Dwight R. Lee
The Concise Encyclopedia of Economics

Redistribution of Income

by Dwight R. Lee
About the Author
Since the Great Depression most Americans have agreed that a principal responsibility of government is to redistribute income from the well-to-do to the impoverished and to those who are temporarily disadvantaged, most notably the unemployed. While many people complain about waste, fraud, and abuse in government income-transfer programs, or about the extent of income redistribution, few dispute the proposition that some level of redistribution is needed. Over the last twenty years, however, many economists—including some on the political left—have raised serious questions about the effectiveness of current transfer programs in helping the poor.

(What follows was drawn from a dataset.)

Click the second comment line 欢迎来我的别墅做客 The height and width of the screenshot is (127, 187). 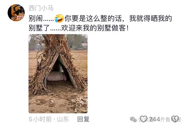click(95, 28)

While government policies do redistribute enormous amounts of money each year, the actual benefits to the poor may be much smaller than people presume.

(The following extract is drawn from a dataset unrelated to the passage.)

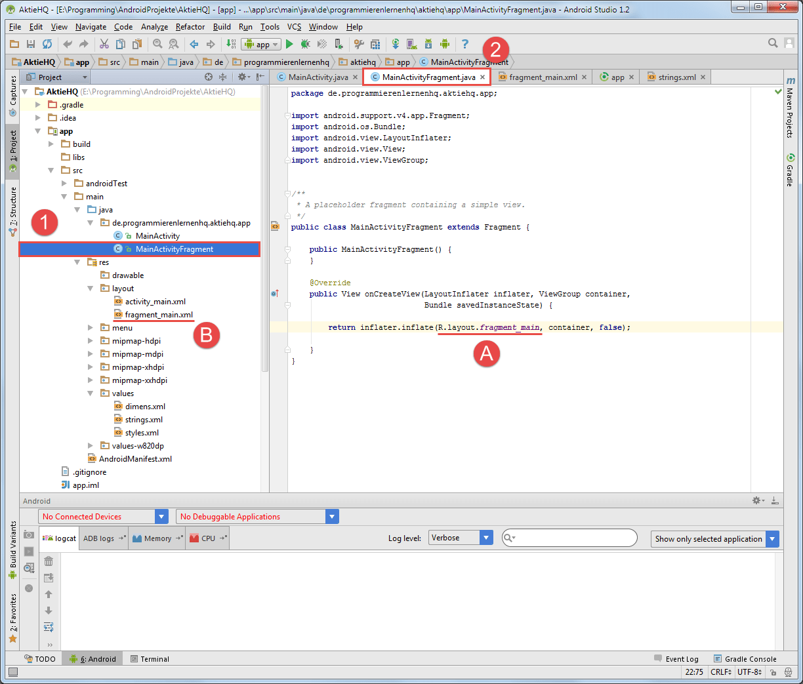Click the Help question mark toolbar icon
Screen dimensions: 803x684
point(466,44)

Most people, of course, are certain that the government helps the poor by transferring income to them. Almost without exception academic studies and journalistic accounts of government's effect on the well-being of the poor focus exclusively on the effectiveness of transfer programs designed to redistribute income only to those in need. The fact that some government programs do indeed help the poor is taken as sufficient evidence that government helps the poor. But to know whether the net impact of all government transfer policies is really to help the poor, we need to examine government's many other transfer programs.

Such an examination quickly yields a striking fact: most redistribution by government is not from the rich to the poor. Instead, government takes from the relatively unorganized (e.g., the general taxpayer) and transfers to the relatively organized (lobbying groups with common interests or characteristics, such as the elderly and farmers). Moreover, the most important factor in determining the pattern of redistribution appears to be political power, not need. Of the more than $500 billion a year spent on public assistance and social insurance programs, only about 25 percent is allocated through means-tested programs. The other 75 percent—more than $400 billion a year—gets distributed regardless of need. Social Security payments shift approximately $270 billion of income a year to the elderly regardless of their wealth, and on average the elderly possess about twice the net worth per family as does the general population. And because qualifying for Medicare requires only that one be 65 or older, most of the more than $100 billion in annual Medicare benefits go to the nonpoor.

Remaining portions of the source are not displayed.